P.O. Box 657-1010, Nyeri, Kenya.
Tel: +254 701573477
Lucy Waigumo Gikiri
P.O. Box 51755- GPO, Nairobi, Kenya,
Winnie Nyamute Iminza
Accounting and Finance Department,
University of Nairobi,
P.O Box 30197-00100 Nairobi, Kenya
CITATION: Kiragu, N. D., Gikiri. W. L & Iminza, N. W (2015). Operational Governance and Occupational Fraud Risk in Commercial Banks in Kenya: A Positivism Approach. European Journal of Business Management, 2 (1), 401-423
Association of Certified Fraud Examiners caution that globally, a typical organization loses at least 5% its annual revenue through occupational fraud. Further statistics indicate that occupational fraud risk is highest in commercial banks than any other industry globally. Occupational fraud risk is therefore a global problem.

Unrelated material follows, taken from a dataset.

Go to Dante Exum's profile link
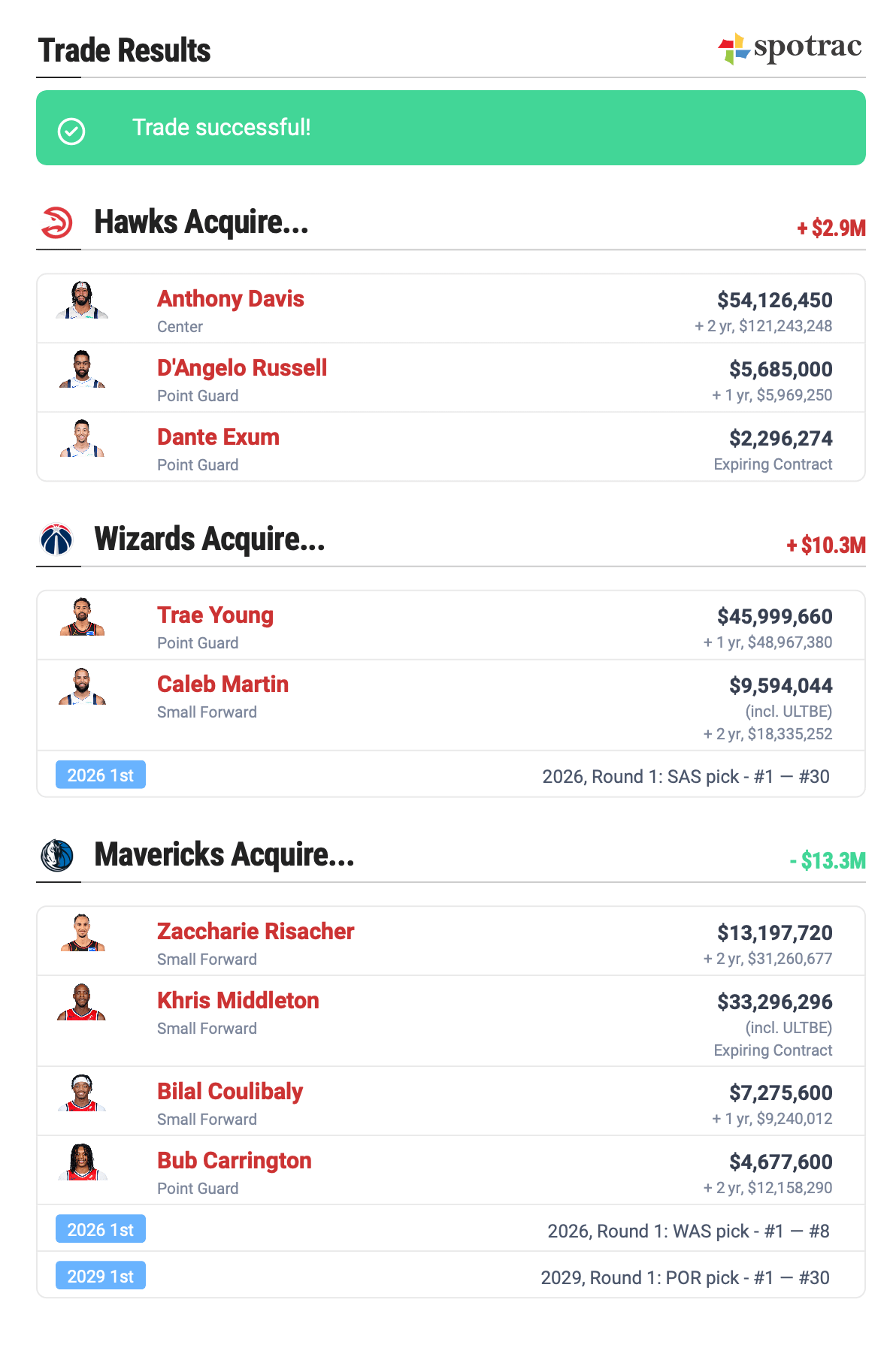 pyautogui.click(x=218, y=437)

The problem is that Kenya has the highest incidences of fraud is East Africa. The study set to determine the effect of operational governance on occupational fraud risk in commercial banks in Kenya. Using a positivism research paradigm and a descriptive research design, a representative stratified sample of 30 commercial banks out of the 43 commercial banks licensed by Central Bank of Kenya by June 30, 2012 was used in this study. Principal Component Analysis, Varimax, Orthogonal was used for Factor analysis. Kaiser-Meyer-Olkin test of sampling adequacy was used together with Bartlett’s test of Sphericity to assess factorability of the predictor variable. Cronbach’s alpha coefficient was used to assess the data collection tool for stability and consistency. Factor analysis was used to asses construct validity. In order to test the null hypothesis, that is, there is no relationship between operational governance and occupational fraud risk in commercial banks in Kenya, model fitness, ANOVA and Regression coefficients were generated and interpreted. The study found that there is a positive but weak correlation between operational governance and occupational fraud risk. Further, the study found that the relationship is not statistically significant. These results provide insights into the occupational fraud risk controls relevance and could guide the regulatory authorities approach to the design of antifraud controls in Kenya and developing countries.